From the line containing "Image resolution: width=284" to the end of the data, retype every line exactly and nothing else. Drop the pictures.

*** Opening of DATASET CONTENT ***

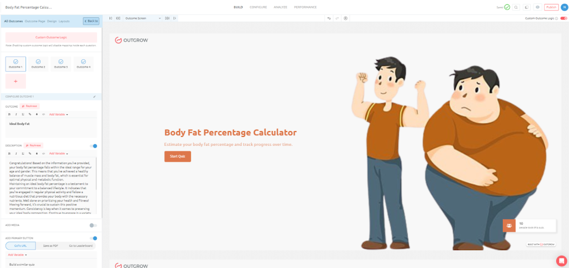Jump to the first screen arrow icon

[111, 18]
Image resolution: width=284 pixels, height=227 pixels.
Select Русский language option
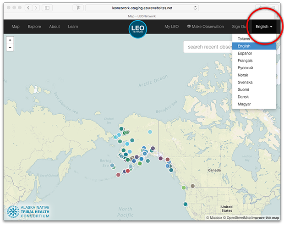click(x=245, y=68)
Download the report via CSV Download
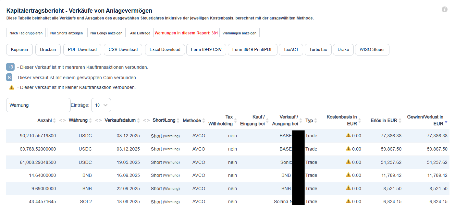 coord(123,49)

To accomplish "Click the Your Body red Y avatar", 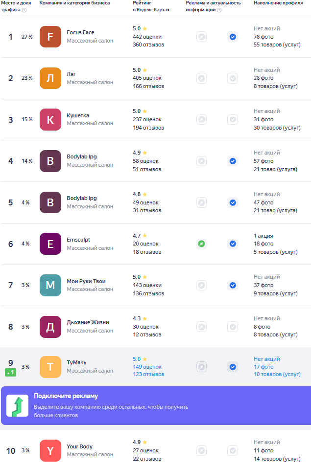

*** Close of DATASET CONTENT ***

■ EXERCISE OUTPUT ■
Image resolution: width=284 pixels, height=227 pixels.
Select Русский language option
click(x=245, y=68)
Download the report via CSV Download
 coord(123,49)

To accomplish "Click the Your Body red Y avatar", 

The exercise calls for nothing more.